Hormones play a powerful role in how we feel. The menopause is a time of change and it can be a positive one. It is part of a woman’s hormonal life, and occurs when menstruation and reproductive potential ceases. Our body runs out of eggs, and is trying to compensate for it, by the increase and decrease of different hormones. The whole process, lasting as long as 7 years, can be divided into 3 stages.
Perimenopause: usually begins around 45-50, with hormonal changes, cycle fluctuations, and the beginning of symptoms, such as hot flashes.
Menopause: usually from age 50-55. Ovarian function decreases, and menstruation ceases.
Post menopause: from 55 onwards. This begins 12 months after your last menstruation.
Signs & Symptoms of Menopause
The experience of menopausal symptoms varies greatly between women.
● Hot flashes and night sweats
● Lethargy, sleep disturbances
● Lack of concentration, memory difficulties
● Irritability, aggressiveness, depression, mood swings, anxiety
● Decreased libido, vaginal dryness
● Increased urgency and frequency of urination
● Joint related aches and pains
During perimenopause, your hormones become out of balance.
● Oestrogen and progesterone are both declining, but the latter at a slower rate, leading to a higher risk of oestrogen dominance. This can account for many symptoms experienced, including brain fog, hot flashes, and night sweats.
● Thyroid hormones may also become imbalanced. This can lead you to feelings of continual tiredness, constipation, putting on weight, hair loss and feeling cold, amongst other symptoms.
● When the ovaries stop producing sex hormones, the body relies on your adrenal glands. This is where your stress hormones are produced, such as cortisol. Thus, stress hormones may become imbalanced, leading to, for example, mood changes, anxiety and putting on weight.
● Fat cells also produce oestrogen.
Liver: At this time, the liver needs support to help us excrete unhealthy forms of oestrogen. Otherwise, oestrogen can be recycled and goes back into general circulation in a potentially harmful form.

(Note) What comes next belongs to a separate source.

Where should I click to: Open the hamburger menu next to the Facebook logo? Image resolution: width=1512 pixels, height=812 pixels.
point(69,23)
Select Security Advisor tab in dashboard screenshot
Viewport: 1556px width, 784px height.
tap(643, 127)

HRT: There is an enormous selection of HRT on the market, if you feel that following the natural route by itself is not working. This should be discussed with your GP. However, It is still beneficial to combine HRT with the natural approach, making changes to your diet and lifestyle. This can still make an important impact on relieving symptoms and health.
Dietary Changes: a well balanced diet will help the body cope with the changing hormonal levels, and ensure that all the necessary nutrients that hormones need are there. Here are some suggestions.
● Organic Food: Organic food can be very expensive, but where possible it should be bought, as it is free of pesticides and added hormones. There is a list called the dirty dozen and the clean 15, which suggests which foods should always be organic, and those that don’t need to be. EWG’s 2021 Shopper’s Guide to Pesticides in Produce https://www.ewg.org › foodnews
● Water: Drink a minimum of 2L of water per day. This will help flush any toxins from your system, reduce bloating and help lubricate dry skin. Try herbal tea, or flavouring the water with cucumber, orange slices, or mint.
● Protein: Eat protein at every meal. This can help you stay energised between meals, without big energy dips, and leave you feeling fuller for longer. Also try to eat less meat, and replace with legumes. Meat is often injected with hormones which will add to your hormonal load. Pulses and beans can help balance oestrogen, and are high in fibre and nutrients.
● Cruciferous vegetables: For example, cauliflower, broccoli, watercress. They help breakdown and excrete excess oestrogen. Eat a closed fistful twice a day.
● Fibre: For example, brown rice, oats, vegetables. It helps to support a breakdown of hormones, and slows down the release of energy.
● Fats: ‘Good fats’ are essential for the production, storage, and transport of hormones. Try olive or avocado oil. Include a small handful of nuts, a tbs of flaxseeds or a few olives each day.
● Exercise is imperative for helping you cope with the menopause, especially strength training. For example, It supports the breakdown and excretion of toxins, through waste and sweat. It supports bone health, reduces stress and increases fat burning.
● Xenoestrogens:these are environmental chemicals found in herbicides, pesticides, and plastics. They have oestrogen effects within the body, and can accumulate in our fatty tissue, interfering with our hormonal balance, and increasing the risk of hormonal cancers.
● There are supplements available, specifically targeted, or for general support. Magnesium, vitamin C and vitamin E are useful in supporting the menopause.
● Herbs: There are a number of herbs that can support you through the menopause. However, they can interact with some medications or HRT, so should be taken with caution. I would recommend seeking advice from a qualified nutritional therapist before taking them.
I hope this information gives you a starting point for coping with all the menopause symptoms.